FAIRFAX, Va. (CN) — In Virginia, an anti-SLAPP law allows immunity from civil liability for statements about matters of public concern that would be protected under the First Amendment. But when an actress pens a muscular editorial on the impact of domestic violence, does the law cover her?
At issue is whether Amber Heard, 34, star of “Aquaman,” is entitled to use an anti-SLAPP defense in the nearly two-year-old lawsuit filed by her ex-husband, Johnny Depp, 57.
Depp charges Heard defamed him when she wrote an op-ed piece describing the backlash she faced after coming out as a survivor of domestic abuse. The article, published in The Washington Post in December 2018, never mentioned Depp by name, but the “Pirates of the Caribbean” star contends it was obviously about him. He sued Heard for $50 million in Virginia, where the Post is printed.
That lawsuit, along with other high-profile cases, prompted the Virginia General Assembly last year to consider strengthening anti-SLAPP legislation. The term SLAPP – strategic lawsuits against public participation – was coined to describe lawsuits that aim to silence or short-circuit free speech.
Existing Virginia law allows a person to be immune from civil liability “based solely on statements regarding matters of public concern that would be protected under the First Amendment to the United States Constitution.” That immunity doesn’t apply “to any statements made with actual or constructive knowledge that they are false or with reckless disregard for whether they are false.”
Depp’s attorney argued that Heard is not entitled to an anti-SLAPP defense. During a hearing Friday in Fairfax County Circuit Court, Ben Chew of Brown Rudnick characterized Heard’s article as a matter of “private and not public concern.”
But Heard’s lawyer, Elaine Charlson Bredehoft of Charlson Bredehoft Cohen, countered that the editorial was written at the height of the #MeToo movement and called for public action.
In the editorial, Heard wrote: “We are in a transformative political moment …More women were elected to Congress than ever in our history, with a mandate to take women’s issues seriously. Women’s rage and determination to end sexual violence are turning into a political force. We have an opening now to bolster and build institutions protective of women.”
If that is not an issue of public concern, Bredehoft concluded, “what would be considered public concern?”
Chief Circuit Court Judge Bruce White took the matter under advisement. It is unclear when he will issue a ruling.

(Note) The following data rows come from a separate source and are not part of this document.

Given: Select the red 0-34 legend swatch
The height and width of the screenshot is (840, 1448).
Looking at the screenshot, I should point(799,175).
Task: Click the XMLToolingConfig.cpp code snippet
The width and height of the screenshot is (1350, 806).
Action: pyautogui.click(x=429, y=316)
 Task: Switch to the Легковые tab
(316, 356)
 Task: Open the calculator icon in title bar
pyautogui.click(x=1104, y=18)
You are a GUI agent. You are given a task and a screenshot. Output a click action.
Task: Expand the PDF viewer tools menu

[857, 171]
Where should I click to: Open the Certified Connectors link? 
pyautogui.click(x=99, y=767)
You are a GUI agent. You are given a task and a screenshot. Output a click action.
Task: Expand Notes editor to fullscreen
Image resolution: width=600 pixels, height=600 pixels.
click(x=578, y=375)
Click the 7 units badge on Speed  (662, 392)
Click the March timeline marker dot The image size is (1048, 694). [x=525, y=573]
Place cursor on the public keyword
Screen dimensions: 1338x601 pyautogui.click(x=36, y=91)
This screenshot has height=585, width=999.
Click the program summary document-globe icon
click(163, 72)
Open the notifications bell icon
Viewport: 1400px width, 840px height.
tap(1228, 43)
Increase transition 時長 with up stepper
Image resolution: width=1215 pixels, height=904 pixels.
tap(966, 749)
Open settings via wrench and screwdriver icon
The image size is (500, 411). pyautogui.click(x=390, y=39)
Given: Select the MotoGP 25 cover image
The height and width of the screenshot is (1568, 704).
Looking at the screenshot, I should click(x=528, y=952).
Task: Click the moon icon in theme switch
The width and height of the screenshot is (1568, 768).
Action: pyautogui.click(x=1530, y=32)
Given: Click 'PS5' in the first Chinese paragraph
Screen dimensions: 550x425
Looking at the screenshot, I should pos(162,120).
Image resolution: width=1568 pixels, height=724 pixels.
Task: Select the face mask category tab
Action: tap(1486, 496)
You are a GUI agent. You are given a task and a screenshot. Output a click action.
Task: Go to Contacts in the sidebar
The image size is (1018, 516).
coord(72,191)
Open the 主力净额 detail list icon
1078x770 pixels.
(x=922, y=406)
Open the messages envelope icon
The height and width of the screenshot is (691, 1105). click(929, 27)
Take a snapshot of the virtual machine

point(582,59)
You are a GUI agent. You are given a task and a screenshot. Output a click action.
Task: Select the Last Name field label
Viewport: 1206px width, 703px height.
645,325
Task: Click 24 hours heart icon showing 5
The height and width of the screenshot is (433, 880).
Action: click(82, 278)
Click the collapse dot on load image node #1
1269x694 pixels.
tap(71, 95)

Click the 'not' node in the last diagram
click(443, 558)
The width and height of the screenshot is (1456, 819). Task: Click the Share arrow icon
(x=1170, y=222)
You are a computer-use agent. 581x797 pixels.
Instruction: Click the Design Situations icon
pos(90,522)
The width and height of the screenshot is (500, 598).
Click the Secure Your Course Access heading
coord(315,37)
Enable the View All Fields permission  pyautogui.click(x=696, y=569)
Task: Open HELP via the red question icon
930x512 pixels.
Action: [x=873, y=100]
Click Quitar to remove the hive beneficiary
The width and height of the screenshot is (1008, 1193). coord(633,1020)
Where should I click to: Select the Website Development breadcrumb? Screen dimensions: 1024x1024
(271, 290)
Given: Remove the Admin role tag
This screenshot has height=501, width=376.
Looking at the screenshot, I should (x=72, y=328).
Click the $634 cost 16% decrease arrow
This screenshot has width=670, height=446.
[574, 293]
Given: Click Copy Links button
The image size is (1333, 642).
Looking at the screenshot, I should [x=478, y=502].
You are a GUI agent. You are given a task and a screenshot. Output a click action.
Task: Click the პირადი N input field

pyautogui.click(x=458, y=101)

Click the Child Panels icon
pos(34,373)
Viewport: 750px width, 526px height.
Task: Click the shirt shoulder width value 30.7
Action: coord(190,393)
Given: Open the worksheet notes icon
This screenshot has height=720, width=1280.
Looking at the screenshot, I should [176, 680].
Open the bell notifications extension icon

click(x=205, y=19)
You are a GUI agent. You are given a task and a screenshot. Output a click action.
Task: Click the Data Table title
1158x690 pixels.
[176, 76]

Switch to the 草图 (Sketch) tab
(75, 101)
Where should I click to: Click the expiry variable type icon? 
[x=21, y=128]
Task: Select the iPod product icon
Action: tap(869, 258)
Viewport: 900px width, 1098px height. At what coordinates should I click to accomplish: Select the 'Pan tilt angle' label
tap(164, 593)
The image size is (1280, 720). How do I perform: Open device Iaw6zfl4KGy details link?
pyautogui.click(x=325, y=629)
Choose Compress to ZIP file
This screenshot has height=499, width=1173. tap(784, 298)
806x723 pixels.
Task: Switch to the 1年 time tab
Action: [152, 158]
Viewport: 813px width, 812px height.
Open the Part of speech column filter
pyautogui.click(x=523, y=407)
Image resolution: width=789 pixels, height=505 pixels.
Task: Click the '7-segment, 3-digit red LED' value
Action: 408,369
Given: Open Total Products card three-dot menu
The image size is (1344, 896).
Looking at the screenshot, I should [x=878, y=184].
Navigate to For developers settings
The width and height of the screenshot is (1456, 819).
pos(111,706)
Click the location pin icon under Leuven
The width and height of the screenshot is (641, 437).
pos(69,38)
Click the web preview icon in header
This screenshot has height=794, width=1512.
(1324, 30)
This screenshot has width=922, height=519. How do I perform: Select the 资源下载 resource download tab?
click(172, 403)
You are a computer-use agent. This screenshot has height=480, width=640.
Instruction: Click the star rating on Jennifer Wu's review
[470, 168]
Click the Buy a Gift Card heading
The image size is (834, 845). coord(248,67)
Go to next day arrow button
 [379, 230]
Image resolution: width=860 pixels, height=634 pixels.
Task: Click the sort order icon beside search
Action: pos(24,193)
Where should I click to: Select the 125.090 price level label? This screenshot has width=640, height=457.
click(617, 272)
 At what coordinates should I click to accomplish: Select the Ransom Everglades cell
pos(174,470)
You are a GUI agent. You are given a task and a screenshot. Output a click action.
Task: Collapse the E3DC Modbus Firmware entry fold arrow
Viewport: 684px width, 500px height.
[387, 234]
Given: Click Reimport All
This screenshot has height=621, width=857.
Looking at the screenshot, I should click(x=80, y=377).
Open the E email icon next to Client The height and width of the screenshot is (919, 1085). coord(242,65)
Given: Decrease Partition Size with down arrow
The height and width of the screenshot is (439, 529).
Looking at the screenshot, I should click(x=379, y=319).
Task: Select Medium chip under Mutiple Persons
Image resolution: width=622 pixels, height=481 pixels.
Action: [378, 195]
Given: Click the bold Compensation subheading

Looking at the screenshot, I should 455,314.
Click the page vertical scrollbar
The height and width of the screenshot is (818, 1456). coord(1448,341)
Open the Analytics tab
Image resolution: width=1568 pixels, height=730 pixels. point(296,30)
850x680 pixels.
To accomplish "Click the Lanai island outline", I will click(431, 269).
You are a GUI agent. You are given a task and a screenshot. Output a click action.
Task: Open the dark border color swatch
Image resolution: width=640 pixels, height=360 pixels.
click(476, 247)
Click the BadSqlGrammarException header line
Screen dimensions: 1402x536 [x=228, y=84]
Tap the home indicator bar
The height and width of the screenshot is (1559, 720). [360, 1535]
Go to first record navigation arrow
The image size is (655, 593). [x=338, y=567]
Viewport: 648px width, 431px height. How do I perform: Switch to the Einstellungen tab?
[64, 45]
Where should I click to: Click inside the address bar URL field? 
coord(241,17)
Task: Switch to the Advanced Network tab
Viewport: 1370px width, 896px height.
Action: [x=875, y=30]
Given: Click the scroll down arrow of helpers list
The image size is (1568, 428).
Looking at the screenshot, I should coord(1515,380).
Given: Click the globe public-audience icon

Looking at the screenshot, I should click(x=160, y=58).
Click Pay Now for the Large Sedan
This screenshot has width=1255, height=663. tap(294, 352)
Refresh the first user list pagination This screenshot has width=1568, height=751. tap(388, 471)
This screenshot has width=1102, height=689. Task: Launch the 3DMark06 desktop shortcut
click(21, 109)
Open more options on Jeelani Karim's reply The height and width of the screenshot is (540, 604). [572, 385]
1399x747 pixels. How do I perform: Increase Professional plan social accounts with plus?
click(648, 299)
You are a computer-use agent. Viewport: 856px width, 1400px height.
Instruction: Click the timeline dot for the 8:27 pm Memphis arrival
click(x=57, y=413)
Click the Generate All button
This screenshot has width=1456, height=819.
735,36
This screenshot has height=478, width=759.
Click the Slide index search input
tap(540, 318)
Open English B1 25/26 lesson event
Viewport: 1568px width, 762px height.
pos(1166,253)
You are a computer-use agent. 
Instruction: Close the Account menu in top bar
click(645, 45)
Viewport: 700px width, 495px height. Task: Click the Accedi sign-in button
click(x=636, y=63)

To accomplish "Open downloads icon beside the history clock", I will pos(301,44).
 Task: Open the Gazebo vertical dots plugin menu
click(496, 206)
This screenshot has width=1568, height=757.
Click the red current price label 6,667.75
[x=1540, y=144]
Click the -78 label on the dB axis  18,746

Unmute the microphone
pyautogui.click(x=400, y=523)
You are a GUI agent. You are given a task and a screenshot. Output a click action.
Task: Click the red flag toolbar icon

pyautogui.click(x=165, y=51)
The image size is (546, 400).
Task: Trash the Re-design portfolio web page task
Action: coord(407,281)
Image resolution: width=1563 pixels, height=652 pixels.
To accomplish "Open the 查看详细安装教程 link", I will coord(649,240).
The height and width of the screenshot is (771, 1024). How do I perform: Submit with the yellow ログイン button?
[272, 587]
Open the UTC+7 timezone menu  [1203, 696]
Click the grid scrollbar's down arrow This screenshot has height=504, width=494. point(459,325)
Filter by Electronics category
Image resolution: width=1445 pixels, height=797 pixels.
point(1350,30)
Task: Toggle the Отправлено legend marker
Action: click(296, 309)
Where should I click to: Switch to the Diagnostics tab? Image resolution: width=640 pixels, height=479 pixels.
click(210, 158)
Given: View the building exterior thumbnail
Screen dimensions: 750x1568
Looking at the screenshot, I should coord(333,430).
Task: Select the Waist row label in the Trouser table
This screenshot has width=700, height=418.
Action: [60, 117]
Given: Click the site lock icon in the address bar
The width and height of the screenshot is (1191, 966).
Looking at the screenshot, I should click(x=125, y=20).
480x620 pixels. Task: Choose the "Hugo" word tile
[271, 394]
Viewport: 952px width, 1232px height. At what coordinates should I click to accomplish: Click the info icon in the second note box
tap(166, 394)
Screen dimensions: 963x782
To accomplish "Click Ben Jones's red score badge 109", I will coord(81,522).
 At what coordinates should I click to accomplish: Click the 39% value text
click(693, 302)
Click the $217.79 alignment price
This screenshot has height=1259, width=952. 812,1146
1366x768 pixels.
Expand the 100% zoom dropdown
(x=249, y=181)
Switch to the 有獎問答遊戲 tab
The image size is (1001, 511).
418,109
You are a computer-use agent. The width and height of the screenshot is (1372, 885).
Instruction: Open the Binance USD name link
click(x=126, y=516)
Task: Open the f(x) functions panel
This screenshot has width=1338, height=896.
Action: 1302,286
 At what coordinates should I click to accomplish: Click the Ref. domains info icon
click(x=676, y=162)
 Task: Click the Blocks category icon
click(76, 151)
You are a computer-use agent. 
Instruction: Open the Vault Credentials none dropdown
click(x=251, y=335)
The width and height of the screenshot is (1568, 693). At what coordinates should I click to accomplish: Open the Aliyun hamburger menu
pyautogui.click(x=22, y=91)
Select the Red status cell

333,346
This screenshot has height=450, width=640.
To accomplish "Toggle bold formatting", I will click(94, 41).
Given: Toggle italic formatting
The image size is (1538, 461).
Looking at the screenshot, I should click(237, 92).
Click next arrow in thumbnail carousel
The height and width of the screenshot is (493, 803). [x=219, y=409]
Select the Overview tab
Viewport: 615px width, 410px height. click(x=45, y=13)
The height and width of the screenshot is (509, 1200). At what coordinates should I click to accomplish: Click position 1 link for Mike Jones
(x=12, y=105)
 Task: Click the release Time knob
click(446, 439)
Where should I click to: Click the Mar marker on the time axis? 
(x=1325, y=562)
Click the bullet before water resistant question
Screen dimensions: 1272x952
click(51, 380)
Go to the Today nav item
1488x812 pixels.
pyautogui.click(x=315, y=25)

Heard filed a counterclaim in the case contending that Depp had defamed her and asking for $100 million in damages. Earlier this month, White pared down her case. But the judge also ruled that Depp, who has accused Heard of lying about domestic abuse, could not use Virginia’s anti-SLAPP law to claim immunity.
“Here,” White wrote, “the court finds no support for the notion that Mr. Depp’s statements are on matters of public concern.”